Tough discussions part of celebration
PHOENIX — Andrew McCutchen has relished these past few days in the Philadelphia Phillies’ clubhouse, having difficult, important conversations with his teammates about racial injustice.
As a Black man in a sport in which most of the players are white or Hispanic, he doesn’t feel it’s a burden to lead such discussions. He was just glad that on Jackie Robinson Day, they are conversations everyone was willing to have — even if the answers aren’t always clear.
“People want to know what’s next, want to know the answers,” McCutchen said. “It’s OK to not have the answers, it’s OK to not know what’s next. What’s not OK is not caring what’s next.”
Major League Baseball observed a Jackie Robinson Day like no other Friday, with teams celebrating a man who broke the sport’s color barrier with the Brooklyn Dodgers in 1947. More than 70 years later, the racial reckoning continued.
Ten baseball games were postponed over the previous two days as some teams joined other leagues including the NBA, WNBA and Major League Soccer in protesting social injustice.
For Minnesota Twins manager Rocco Baldelli, the timing was serendipitous.
“I did find it almost crazy and kind of great, after everything that went down yesterday in baseball and in sports and with our organization as well, that we come right back here today and wear No. 42 and we go out there and celebrate Jackie Robinson and everything that he’s done for our game, and really, for the nation,” Baldelli said.

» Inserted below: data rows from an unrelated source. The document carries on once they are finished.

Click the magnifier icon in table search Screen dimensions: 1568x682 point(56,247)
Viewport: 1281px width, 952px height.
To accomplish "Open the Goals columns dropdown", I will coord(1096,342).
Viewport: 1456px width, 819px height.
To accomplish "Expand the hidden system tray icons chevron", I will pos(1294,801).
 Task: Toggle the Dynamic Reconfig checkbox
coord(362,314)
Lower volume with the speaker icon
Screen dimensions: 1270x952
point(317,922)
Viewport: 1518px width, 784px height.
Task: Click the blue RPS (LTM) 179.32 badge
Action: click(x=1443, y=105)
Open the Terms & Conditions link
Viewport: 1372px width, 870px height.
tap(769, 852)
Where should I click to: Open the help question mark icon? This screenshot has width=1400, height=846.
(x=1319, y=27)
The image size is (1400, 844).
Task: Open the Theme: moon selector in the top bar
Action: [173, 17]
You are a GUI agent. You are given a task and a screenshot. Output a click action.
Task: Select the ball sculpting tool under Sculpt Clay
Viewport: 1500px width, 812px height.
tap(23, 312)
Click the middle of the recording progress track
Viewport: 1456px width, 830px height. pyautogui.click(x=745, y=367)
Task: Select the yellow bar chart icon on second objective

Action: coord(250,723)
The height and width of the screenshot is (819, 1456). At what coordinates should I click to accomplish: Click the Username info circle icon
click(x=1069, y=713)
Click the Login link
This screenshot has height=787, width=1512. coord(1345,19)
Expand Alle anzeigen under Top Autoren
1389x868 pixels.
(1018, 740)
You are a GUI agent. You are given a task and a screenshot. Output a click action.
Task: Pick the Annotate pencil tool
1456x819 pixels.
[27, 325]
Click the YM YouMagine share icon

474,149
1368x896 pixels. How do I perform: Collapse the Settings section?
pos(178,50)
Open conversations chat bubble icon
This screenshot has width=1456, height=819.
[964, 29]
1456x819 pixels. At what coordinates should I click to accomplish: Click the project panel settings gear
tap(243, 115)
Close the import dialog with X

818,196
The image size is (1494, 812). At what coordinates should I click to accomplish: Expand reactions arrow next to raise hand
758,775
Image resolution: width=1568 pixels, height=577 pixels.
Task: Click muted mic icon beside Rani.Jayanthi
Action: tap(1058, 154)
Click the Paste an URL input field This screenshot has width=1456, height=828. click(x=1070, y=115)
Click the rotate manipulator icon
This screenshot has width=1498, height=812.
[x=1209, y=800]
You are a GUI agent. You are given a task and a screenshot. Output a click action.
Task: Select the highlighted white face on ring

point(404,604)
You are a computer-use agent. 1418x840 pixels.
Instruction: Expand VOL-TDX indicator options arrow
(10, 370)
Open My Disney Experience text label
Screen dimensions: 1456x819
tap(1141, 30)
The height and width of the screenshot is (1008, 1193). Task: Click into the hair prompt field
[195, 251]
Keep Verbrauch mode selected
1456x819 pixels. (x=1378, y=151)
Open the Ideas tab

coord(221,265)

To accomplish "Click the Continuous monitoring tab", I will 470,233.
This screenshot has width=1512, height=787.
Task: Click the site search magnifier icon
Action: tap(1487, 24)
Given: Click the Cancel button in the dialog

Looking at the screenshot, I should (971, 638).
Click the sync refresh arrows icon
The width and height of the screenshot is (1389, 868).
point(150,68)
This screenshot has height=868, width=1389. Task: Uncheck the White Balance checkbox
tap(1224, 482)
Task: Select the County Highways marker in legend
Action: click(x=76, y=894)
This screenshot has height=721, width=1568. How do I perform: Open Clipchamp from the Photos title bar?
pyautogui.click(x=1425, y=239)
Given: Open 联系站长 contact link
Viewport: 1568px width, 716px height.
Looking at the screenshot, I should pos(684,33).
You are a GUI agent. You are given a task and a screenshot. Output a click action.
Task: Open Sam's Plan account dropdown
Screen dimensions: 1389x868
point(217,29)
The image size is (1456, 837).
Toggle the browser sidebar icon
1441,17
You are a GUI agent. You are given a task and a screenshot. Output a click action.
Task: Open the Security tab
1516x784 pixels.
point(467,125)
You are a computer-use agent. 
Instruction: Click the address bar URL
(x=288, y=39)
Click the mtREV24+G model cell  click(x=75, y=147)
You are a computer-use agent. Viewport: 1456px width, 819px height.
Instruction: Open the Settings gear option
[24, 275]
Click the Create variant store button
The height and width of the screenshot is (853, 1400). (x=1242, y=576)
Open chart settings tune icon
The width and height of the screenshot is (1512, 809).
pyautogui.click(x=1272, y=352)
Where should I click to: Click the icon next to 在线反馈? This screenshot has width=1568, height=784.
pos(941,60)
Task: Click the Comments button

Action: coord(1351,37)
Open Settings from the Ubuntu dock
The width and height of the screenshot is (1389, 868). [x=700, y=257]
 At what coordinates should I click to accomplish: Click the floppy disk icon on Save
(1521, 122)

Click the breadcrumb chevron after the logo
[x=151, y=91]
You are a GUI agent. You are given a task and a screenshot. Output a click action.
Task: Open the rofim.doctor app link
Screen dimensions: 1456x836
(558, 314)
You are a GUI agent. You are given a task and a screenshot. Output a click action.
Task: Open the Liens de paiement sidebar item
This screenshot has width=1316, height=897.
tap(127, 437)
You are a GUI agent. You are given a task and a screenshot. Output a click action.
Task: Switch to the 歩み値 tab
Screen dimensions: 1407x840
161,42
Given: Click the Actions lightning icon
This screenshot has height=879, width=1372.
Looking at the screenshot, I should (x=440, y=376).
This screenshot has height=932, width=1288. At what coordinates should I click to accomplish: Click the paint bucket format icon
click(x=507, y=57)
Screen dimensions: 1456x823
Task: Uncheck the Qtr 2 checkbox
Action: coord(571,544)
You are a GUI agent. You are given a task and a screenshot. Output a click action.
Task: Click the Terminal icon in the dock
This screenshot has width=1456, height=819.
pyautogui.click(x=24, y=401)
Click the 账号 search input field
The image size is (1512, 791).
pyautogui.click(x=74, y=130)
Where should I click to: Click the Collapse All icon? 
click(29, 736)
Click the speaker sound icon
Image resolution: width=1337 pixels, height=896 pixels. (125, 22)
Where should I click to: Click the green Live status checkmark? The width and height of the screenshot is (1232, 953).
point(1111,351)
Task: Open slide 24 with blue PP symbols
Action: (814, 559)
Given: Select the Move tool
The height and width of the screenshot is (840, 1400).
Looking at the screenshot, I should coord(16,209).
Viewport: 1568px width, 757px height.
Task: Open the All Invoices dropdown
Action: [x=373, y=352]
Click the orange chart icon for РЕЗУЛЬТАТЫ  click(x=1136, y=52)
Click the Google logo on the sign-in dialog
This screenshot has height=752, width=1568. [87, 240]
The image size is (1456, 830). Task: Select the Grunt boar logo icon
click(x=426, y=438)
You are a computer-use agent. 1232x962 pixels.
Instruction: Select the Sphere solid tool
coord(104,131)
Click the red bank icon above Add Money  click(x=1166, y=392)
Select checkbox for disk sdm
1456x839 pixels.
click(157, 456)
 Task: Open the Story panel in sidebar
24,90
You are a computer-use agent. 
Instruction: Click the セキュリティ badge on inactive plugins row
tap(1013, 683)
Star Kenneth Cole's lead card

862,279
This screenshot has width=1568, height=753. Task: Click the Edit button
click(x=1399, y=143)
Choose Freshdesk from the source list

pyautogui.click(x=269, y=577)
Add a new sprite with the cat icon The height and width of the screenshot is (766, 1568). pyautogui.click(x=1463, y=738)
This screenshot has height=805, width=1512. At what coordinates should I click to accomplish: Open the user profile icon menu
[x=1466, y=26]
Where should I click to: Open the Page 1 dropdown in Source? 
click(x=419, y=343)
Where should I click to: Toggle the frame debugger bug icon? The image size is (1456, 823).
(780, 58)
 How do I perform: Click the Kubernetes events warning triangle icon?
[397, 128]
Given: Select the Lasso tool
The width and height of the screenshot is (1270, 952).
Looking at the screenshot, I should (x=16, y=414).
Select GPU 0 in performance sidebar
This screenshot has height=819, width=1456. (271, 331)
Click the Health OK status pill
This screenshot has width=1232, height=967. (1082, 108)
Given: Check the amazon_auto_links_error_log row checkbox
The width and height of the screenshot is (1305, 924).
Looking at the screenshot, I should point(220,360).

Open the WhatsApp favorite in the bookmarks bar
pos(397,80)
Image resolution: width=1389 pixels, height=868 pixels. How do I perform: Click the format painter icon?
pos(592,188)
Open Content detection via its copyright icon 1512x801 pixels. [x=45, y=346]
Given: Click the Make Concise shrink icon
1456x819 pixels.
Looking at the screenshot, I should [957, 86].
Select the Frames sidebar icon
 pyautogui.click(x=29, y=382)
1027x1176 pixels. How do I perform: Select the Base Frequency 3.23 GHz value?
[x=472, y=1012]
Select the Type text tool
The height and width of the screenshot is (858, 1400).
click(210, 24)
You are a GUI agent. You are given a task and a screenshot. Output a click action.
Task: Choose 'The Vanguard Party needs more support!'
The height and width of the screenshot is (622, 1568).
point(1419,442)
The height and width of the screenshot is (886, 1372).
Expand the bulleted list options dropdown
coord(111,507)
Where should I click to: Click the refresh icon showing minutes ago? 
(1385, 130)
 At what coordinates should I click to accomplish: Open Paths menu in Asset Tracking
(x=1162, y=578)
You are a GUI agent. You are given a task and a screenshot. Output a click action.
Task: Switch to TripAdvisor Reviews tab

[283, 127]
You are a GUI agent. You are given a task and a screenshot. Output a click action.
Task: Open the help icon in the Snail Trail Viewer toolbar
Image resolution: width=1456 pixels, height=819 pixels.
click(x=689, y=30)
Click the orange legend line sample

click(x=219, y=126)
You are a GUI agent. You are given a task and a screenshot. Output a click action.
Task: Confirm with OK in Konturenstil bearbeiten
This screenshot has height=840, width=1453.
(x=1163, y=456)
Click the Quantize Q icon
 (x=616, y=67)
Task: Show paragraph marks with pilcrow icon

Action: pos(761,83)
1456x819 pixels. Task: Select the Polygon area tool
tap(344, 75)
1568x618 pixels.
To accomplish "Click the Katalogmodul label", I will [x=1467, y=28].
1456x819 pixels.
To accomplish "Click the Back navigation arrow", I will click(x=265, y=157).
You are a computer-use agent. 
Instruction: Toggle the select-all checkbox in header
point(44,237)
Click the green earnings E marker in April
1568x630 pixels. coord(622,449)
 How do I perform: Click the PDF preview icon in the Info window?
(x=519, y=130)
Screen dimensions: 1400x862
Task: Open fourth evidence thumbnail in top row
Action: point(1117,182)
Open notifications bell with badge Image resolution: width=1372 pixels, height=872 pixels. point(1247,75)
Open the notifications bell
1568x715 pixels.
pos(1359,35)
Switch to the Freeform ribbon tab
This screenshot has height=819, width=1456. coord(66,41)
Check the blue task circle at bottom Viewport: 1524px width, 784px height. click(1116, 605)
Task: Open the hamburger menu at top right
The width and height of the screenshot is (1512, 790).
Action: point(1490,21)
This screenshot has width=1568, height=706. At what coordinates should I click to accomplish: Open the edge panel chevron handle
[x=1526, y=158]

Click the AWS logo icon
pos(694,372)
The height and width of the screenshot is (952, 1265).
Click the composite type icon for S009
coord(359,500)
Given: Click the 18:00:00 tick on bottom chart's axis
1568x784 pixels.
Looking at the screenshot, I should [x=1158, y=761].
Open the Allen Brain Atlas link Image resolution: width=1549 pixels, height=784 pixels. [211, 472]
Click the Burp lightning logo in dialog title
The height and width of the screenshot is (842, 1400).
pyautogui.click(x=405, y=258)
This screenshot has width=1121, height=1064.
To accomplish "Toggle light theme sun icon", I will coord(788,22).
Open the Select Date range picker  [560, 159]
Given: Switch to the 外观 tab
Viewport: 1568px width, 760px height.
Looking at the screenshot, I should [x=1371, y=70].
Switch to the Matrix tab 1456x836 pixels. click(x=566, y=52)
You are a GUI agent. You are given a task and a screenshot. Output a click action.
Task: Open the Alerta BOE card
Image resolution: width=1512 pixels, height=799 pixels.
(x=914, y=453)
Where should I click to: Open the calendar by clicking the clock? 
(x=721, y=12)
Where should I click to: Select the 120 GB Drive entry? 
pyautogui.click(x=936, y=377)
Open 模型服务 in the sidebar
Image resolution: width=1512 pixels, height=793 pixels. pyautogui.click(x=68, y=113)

Jackie Robinson Day is usually on April 15, the anniversary of his milestone, but the celebration was moved to Aug. 28 this season, which didn’t start until late July because of the coronavirus pandemic. The rescheduled date was chosen because it is the anniversary of the March on Washington in 1963 and also the day in 1945 when Dodgers general manager Branch Rickey met with Robinson to discuss breaking the color barrier.
Teams across the league celebrated the day in various ways. As usual, players, managers, coaches, umpires and other on-field personnel wore Robinson’s No. 42.
In Boston, players from both teams lined up along the baselines before the game and the Red Sox played a clip of Robinson speaking in St. Augustine, Florida, in 1964. During a recording of the national anthem by Ruth Pointer, outfielder Jackie Bradley Jr. — the only Black player on the Red Sox — knelt, as did Alex Verdugo next to him.
“I think (Robinson) would want us to talk about change,” said Colorado Rockies outfielder Matt Kemp, who is Black. “Coming up in the Dodgers organization and the name Jackie Robinson, it just meant so much more. I wore the jersey that Jackie Robinson wore back in the day. To be around guys like Don Newcombe and Maury Wills, some of the legends that were with the Dodgers, you get to hear stories about things that people have never heard.”
According to a recently published study on diversity in baseball, only 7.5% of rosters consisted of Black players on opening day this year, the lowest percentage in the game since the study began in 1991.